### Directions for this task
Please give all of the data again, character for character, and drop the pictures.

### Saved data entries
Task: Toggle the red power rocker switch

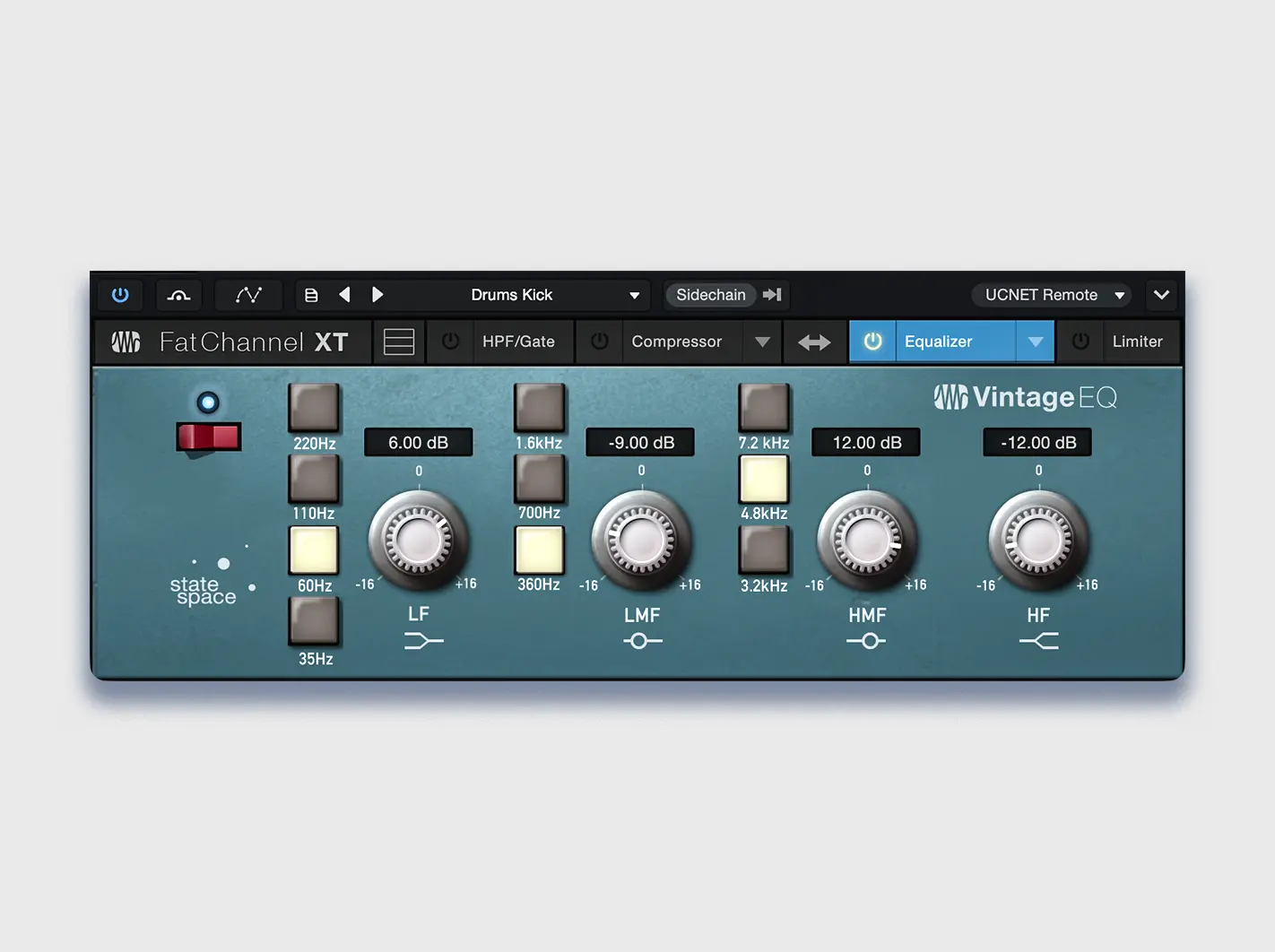Action: click(208, 437)
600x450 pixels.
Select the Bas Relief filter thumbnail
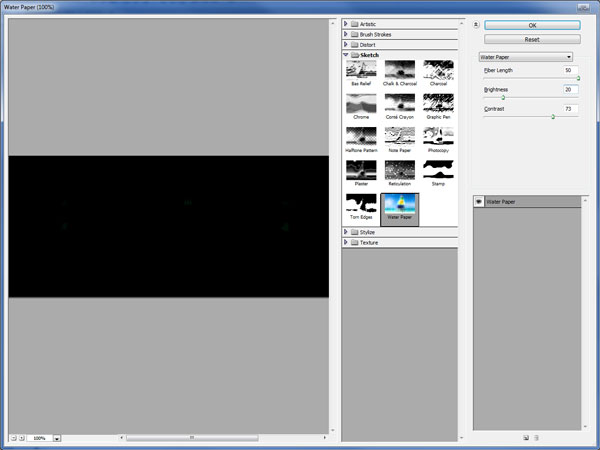(x=361, y=70)
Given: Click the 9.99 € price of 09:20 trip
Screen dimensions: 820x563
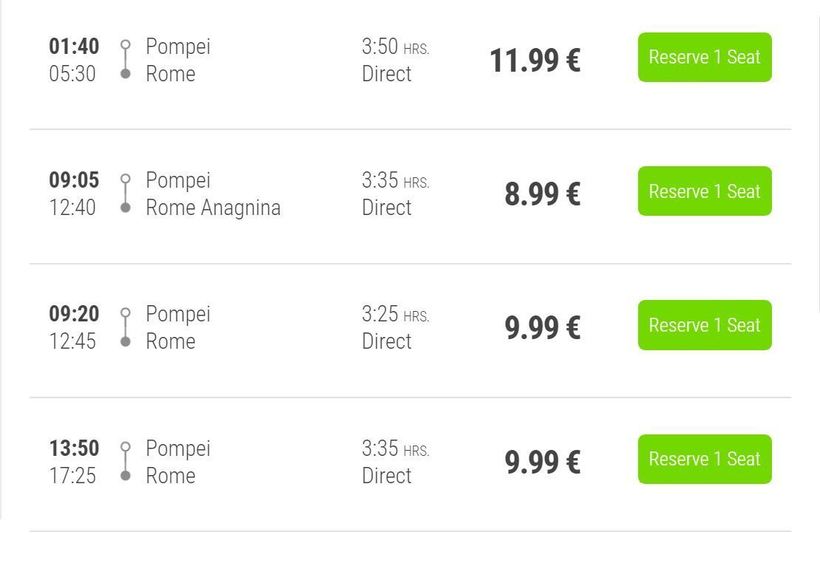Looking at the screenshot, I should 542,328.
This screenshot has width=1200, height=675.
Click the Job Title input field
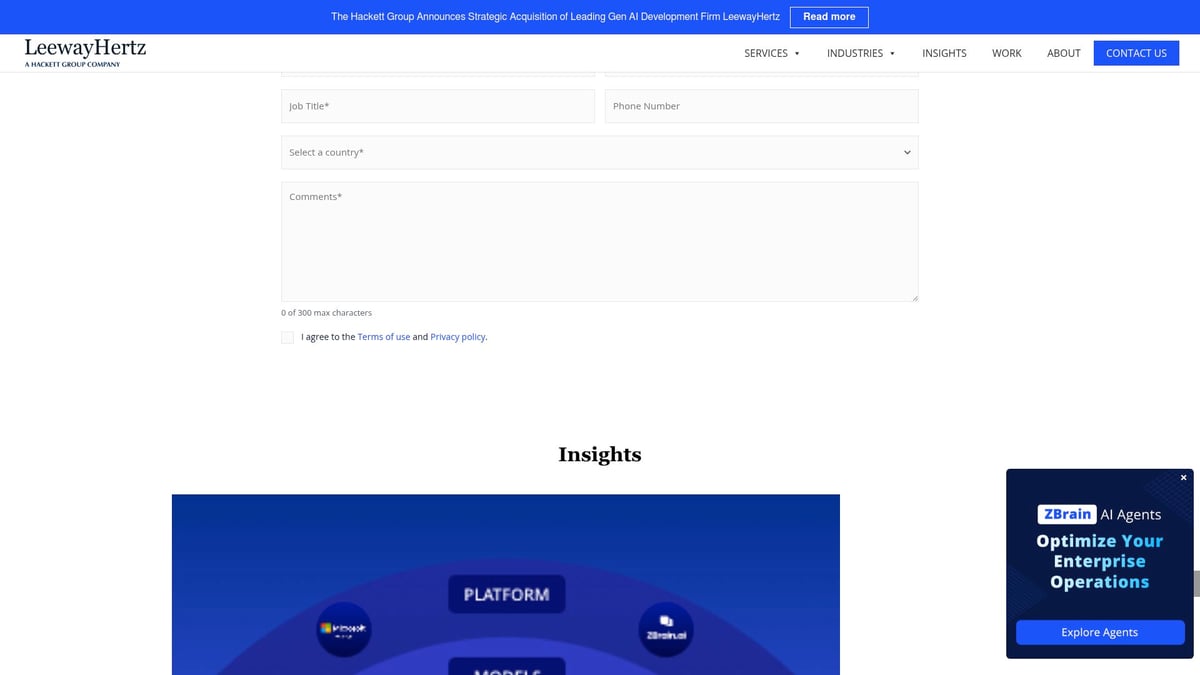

### Answer box
Task: Toggle the red power rocker switch

Action: click(208, 437)
600x450 pixels.
Select the Bas Relief filter thumbnail
(x=361, y=70)
Given: Click the 9.99 € price of 09:20 trip
Screen dimensions: 820x563
Looking at the screenshot, I should 542,328.
This screenshot has width=1200, height=675.
Click the Job Title input field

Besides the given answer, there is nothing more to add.